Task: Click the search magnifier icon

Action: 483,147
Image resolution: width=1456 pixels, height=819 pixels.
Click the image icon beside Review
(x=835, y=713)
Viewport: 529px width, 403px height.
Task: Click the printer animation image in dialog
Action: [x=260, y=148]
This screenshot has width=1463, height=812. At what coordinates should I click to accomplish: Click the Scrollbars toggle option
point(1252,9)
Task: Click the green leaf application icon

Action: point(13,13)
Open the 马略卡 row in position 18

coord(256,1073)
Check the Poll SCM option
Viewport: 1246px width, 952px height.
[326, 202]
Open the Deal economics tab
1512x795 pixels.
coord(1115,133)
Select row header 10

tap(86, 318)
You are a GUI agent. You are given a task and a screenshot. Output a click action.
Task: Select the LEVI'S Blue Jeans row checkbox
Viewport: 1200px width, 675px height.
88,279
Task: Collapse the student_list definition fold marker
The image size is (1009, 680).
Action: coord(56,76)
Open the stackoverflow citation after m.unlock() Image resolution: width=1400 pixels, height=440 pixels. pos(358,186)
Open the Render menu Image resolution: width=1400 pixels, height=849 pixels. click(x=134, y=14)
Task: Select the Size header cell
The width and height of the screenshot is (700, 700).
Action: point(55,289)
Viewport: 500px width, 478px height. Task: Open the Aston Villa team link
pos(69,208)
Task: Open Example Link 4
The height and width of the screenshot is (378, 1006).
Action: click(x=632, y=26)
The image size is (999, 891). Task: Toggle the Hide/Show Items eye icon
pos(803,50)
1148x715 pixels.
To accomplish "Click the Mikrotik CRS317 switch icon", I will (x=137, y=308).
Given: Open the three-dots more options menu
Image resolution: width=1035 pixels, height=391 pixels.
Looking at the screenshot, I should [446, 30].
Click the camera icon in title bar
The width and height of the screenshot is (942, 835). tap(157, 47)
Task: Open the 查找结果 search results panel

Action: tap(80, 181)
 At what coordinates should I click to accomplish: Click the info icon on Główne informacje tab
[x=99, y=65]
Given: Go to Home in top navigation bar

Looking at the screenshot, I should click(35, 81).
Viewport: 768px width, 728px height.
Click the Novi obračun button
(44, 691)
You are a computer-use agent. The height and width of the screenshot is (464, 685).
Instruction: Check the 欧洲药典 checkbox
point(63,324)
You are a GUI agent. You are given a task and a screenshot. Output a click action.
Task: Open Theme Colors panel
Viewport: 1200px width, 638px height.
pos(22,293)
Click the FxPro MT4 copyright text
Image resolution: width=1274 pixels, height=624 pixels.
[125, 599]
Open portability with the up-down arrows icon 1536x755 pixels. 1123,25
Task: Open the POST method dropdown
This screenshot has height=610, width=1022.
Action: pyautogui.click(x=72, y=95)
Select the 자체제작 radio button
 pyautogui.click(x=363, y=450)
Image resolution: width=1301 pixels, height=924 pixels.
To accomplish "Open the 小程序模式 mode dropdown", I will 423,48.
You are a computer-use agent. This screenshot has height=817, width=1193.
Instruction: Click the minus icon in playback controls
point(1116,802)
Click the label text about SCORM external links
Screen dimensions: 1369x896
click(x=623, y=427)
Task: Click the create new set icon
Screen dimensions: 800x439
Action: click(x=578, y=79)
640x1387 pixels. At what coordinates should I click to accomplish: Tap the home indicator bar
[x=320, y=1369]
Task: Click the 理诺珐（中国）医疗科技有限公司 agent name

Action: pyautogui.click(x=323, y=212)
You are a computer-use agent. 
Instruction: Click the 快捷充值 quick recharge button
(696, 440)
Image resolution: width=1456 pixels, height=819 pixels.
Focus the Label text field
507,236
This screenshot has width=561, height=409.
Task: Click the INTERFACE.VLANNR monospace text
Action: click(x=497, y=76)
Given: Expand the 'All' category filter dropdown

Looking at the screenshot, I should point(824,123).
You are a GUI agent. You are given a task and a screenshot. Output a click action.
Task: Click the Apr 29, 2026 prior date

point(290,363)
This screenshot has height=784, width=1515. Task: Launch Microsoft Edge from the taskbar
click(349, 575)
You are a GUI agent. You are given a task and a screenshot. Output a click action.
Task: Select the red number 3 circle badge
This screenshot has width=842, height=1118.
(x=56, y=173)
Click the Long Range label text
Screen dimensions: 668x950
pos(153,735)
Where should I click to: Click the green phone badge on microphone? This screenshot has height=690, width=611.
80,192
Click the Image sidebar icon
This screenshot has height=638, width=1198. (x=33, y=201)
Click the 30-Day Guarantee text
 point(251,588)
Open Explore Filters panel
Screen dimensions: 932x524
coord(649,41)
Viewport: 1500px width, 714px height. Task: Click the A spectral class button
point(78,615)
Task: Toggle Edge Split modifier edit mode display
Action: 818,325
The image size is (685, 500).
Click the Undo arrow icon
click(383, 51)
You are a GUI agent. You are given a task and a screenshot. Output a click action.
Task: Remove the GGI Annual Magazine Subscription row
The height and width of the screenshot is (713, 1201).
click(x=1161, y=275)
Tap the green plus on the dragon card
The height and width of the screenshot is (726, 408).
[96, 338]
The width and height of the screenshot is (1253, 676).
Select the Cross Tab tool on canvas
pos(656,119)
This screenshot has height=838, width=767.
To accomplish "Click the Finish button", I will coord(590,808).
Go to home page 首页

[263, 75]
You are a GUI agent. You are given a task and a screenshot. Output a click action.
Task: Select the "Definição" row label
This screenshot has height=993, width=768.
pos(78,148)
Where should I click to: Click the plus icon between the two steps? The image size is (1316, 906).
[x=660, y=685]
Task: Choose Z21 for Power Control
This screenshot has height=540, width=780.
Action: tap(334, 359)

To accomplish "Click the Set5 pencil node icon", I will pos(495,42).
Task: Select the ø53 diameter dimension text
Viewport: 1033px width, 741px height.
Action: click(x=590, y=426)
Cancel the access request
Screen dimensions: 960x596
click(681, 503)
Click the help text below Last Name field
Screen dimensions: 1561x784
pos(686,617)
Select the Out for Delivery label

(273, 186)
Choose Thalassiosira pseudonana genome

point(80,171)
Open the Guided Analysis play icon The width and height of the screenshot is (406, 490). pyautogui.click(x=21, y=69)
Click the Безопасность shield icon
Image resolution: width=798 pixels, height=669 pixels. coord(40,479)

◆ **What you are asked to do**
Write out the entire listing exactly.

◆ **Finished task**
Task: Click the search magnifier icon

Action: 483,147
Image resolution: width=1456 pixels, height=819 pixels.
Click the image icon beside Review
(x=835, y=713)
Viewport: 529px width, 403px height.
Task: Click the printer animation image in dialog
Action: [x=260, y=148]
This screenshot has width=1463, height=812. At what coordinates should I click to accomplish: Click the Scrollbars toggle option
point(1252,9)
Task: Click the green leaf application icon

Action: point(13,13)
Open the 马略卡 row in position 18

coord(256,1073)
Check the Poll SCM option
Viewport: 1246px width, 952px height.
[326, 202]
Open the Deal economics tab
1512x795 pixels.
coord(1115,133)
Select row header 10

tap(86, 318)
You are a GUI agent. You are given a task and a screenshot. Output a click action.
Task: Select the LEVI'S Blue Jeans row checkbox
Viewport: 1200px width, 675px height.
88,279
Task: Collapse the student_list definition fold marker
The image size is (1009, 680).
Action: coord(56,76)
Open the stackoverflow citation after m.unlock() Image resolution: width=1400 pixels, height=440 pixels. pos(358,186)
Open the Render menu Image resolution: width=1400 pixels, height=849 pixels. click(x=134, y=14)
Task: Select the Size header cell
The width and height of the screenshot is (700, 700).
Action: point(55,289)
Viewport: 500px width, 478px height. Task: Open the Aston Villa team link
pos(69,208)
Task: Open Example Link 4
The height and width of the screenshot is (378, 1006).
Action: click(x=632, y=26)
The image size is (999, 891). Task: Toggle the Hide/Show Items eye icon
pos(803,50)
1148x715 pixels.
To accomplish "Click the Mikrotik CRS317 switch icon", I will (x=137, y=308).
Given: Open the three-dots more options menu
Image resolution: width=1035 pixels, height=391 pixels.
Looking at the screenshot, I should [446, 30].
Click the camera icon in title bar
The width and height of the screenshot is (942, 835). tap(157, 47)
Task: Open the 查找结果 search results panel

Action: tap(80, 181)
 At what coordinates should I click to accomplish: Click the info icon on Główne informacje tab
[x=99, y=65]
Given: Go to Home in top navigation bar

Looking at the screenshot, I should click(35, 81).
Viewport: 768px width, 728px height.
Click the Novi obračun button
(44, 691)
You are a computer-use agent. The height and width of the screenshot is (464, 685).
Instruction: Check the 欧洲药典 checkbox
point(63,324)
You are a GUI agent. You are given a task and a screenshot. Output a click action.
Task: Open Theme Colors panel
Viewport: 1200px width, 638px height.
pos(22,293)
Click the FxPro MT4 copyright text
Image resolution: width=1274 pixels, height=624 pixels.
[125, 599]
Open portability with the up-down arrows icon 1536x755 pixels. 1123,25
Task: Open the POST method dropdown
This screenshot has height=610, width=1022.
Action: pyautogui.click(x=72, y=95)
Select the 자체제작 radio button
 pyautogui.click(x=363, y=450)
Image resolution: width=1301 pixels, height=924 pixels.
To accomplish "Open the 小程序模式 mode dropdown", I will 423,48.
You are a computer-use agent. This screenshot has height=817, width=1193.
Instruction: Click the minus icon in playback controls
point(1116,802)
Click the label text about SCORM external links
Screen dimensions: 1369x896
click(x=623, y=427)
Task: Click the create new set icon
Screen dimensions: 800x439
Action: click(x=578, y=79)
640x1387 pixels. At what coordinates should I click to accomplish: Tap the home indicator bar
[x=320, y=1369]
Task: Click the 理诺珐（中国）医疗科技有限公司 agent name

Action: pyautogui.click(x=323, y=212)
You are a computer-use agent. 
Instruction: Click the 快捷充值 quick recharge button
(696, 440)
Image resolution: width=1456 pixels, height=819 pixels.
Focus the Label text field
507,236
This screenshot has width=561, height=409.
Task: Click the INTERFACE.VLANNR monospace text
Action: click(x=497, y=76)
Given: Expand the 'All' category filter dropdown

Looking at the screenshot, I should point(824,123).
You are a GUI agent. You are given a task and a screenshot. Output a click action.
Task: Click the Apr 29, 2026 prior date

point(290,363)
This screenshot has height=784, width=1515. Task: Launch Microsoft Edge from the taskbar
click(349, 575)
You are a GUI agent. You are given a task and a screenshot. Output a click action.
Task: Select the red number 3 circle badge
This screenshot has width=842, height=1118.
(x=56, y=173)
Click the Long Range label text
Screen dimensions: 668x950
pos(153,735)
Where should I click to: Click the green phone badge on microphone? This screenshot has height=690, width=611.
80,192
Click the Image sidebar icon
This screenshot has height=638, width=1198. (x=33, y=201)
Click the 30-Day Guarantee text
 point(251,588)
Open Explore Filters panel
Screen dimensions: 932x524
coord(649,41)
Viewport: 1500px width, 714px height. Task: Click the A spectral class button
point(78,615)
Task: Toggle Edge Split modifier edit mode display
Action: 818,325
The image size is (685, 500).
Click the Undo arrow icon
click(383, 51)
You are a GUI agent. You are given a task and a screenshot. Output a click action.
Task: Remove the GGI Annual Magazine Subscription row
The height and width of the screenshot is (713, 1201).
click(x=1161, y=275)
Tap the green plus on the dragon card
The height and width of the screenshot is (726, 408).
[96, 338]
The width and height of the screenshot is (1253, 676).
Select the Cross Tab tool on canvas
pos(656,119)
This screenshot has height=838, width=767.
To accomplish "Click the Finish button", I will coord(590,808).
Go to home page 首页

[263, 75]
You are a GUI agent. You are given a task and a screenshot. Output a click action.
Task: Select the "Definição" row label
This screenshot has height=993, width=768.
pos(78,148)
Where should I click to: Click the plus icon between the two steps? The image size is (1316, 906).
[x=660, y=685]
Task: Choose Z21 for Power Control
This screenshot has height=540, width=780.
Action: tap(334, 359)

To accomplish "Click the Set5 pencil node icon", I will pos(495,42).
Task: Select the ø53 diameter dimension text
Viewport: 1033px width, 741px height.
Action: click(x=590, y=426)
Cancel the access request
Screen dimensions: 960x596
click(681, 503)
Click the help text below Last Name field
Screen dimensions: 1561x784
pos(686,617)
Select the Out for Delivery label

(273, 186)
Choose Thalassiosira pseudonana genome

point(80,171)
Open the Guided Analysis play icon The width and height of the screenshot is (406, 490). pyautogui.click(x=21, y=69)
Click the Безопасность shield icon
Image resolution: width=798 pixels, height=669 pixels. coord(40,479)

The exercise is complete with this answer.